The report indirectly converses with both supporters and opponents of Fayyad's politics. Its authors reminded the foreigners who praised the accomplishments that they were achieved despite the Israeli occupation: The IDF and settlers uproot and we plant, Israel destroys houses in Jerusalem and Area C, and we build and assist the population. "Without the removal of Israeli restrictions on movement and access, further accomplishments will not be possible. Significant economic progress under occupation is impossible," the report read.
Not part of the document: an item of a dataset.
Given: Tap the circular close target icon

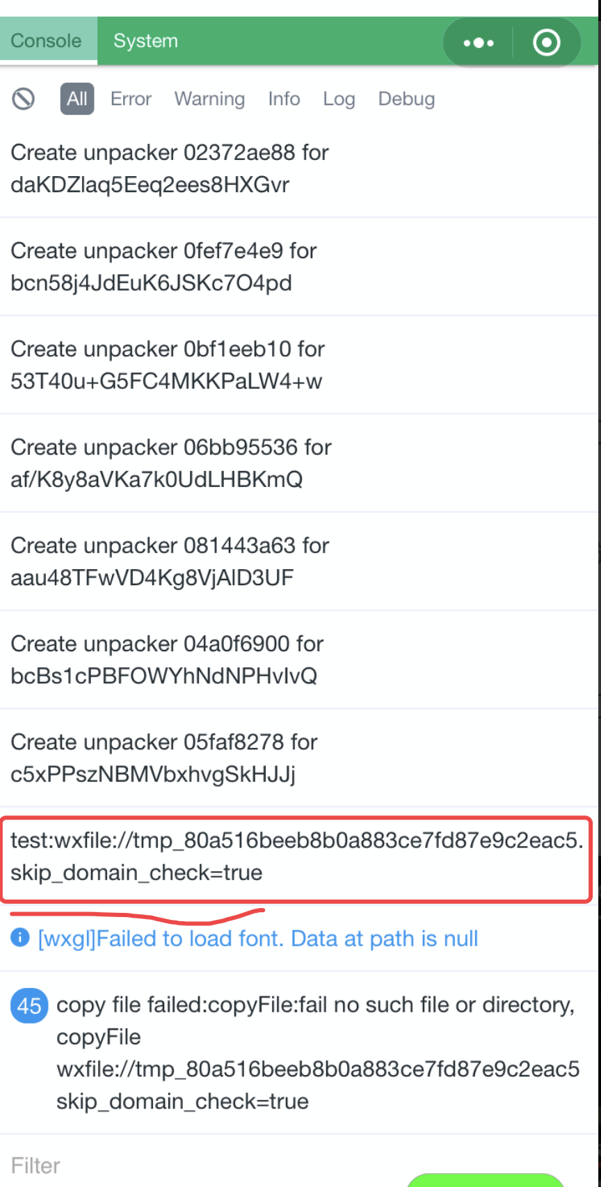Looking at the screenshot, I should point(546,42).
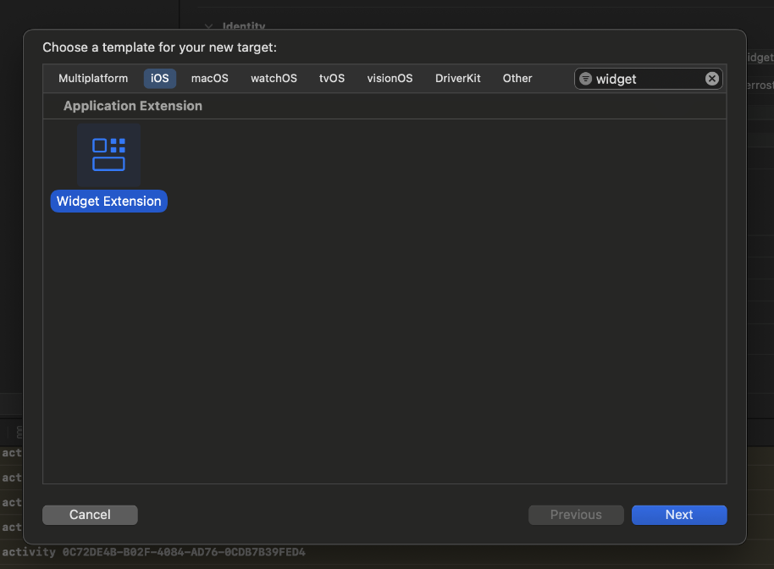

A response to critics appears in hints in the section on roads. The report's summary says: "In order to deal with Israeli control of Area C, the Palestinian Authority supported a number of enterprises to increase access to occupied Palestinian lands. Sixteen new roads were paved at a cost of $45 million, and 40 roads were upgraded at a cost of $12.9 million. These projects, in addition to their importance in increasing access, contribute to economic growth, the creation of jobs and job opportunities - and also continue to challenge the Israeli attempt to turn the West Bank into separate cantons."

Is this really a challenge to Israeli intentions? The improved roads in Areas A and B do shorten the time it takes to travel between various cities and towns, and create an illusion of geographic closeness. But people gradually forget that most of these improved roads are meant only to connect villages, and their asphalt cannot withstand the heavy load of traffic between Palestinian cities. Without wanting to, they forget that what's on the other side of these roads is out of bounds for them.

Not only the notorious Route 443, but all the other roads that Israel has paved as highways, in a massive expropriation of Palestinian lands, serve mainly or even solely the transportation-settlement needs of Israelis (Jews, by and large, by virtue of being identified with settlements ). In 2004, the (Israeli ) National Security Council revealed its plan to create two separate road infrastructures in the West Bank (a directly logical extension of the bypass roads of the 1980s and 1990s ). Representatives of donor countries and the World Bank were stunned by Israel's chuzpah: It requested that donors fund part of the project. Slick talk about "the desire to insure the fabric of Palestinian life with transportation contiguity" did not confuse them. They understood that this was another way to create facts on the ground. In complete agreement with the PA, they refused.

And so Israel funded the paving of a few bypass roads and tunnels for Palestinians only, meant to compensate them for the detour from the highways in Area C and the giant continuous expanses that gradually became "Palestinian-free."

The roads that the Palestinians pave and improve (mainly with the help of USAID ) are in the category of "Palestinian transportation contiguity," which is opposed to the principle of "Palestinian territorial contiguity." A lacework of roads and tunnels connects isolated Palestinian communities. It enables Area C (62 percent of the West Bank ) to remain an exclusive domain for settlement expansion and link it to Israel, increasing the illusion of Palestinian sovereignty over the remainder.

Fayyad and others in his government are no doubt aware of the paradox. I hear them asking in response: Is the solution to leave the dangerous, shaky and pitted roads as they are, and not pave new ones? Of course not.

But at least let's admit: The new and renewed roads do not challenge Israeli plans; in fact they suit them well and strengthen their inner logic.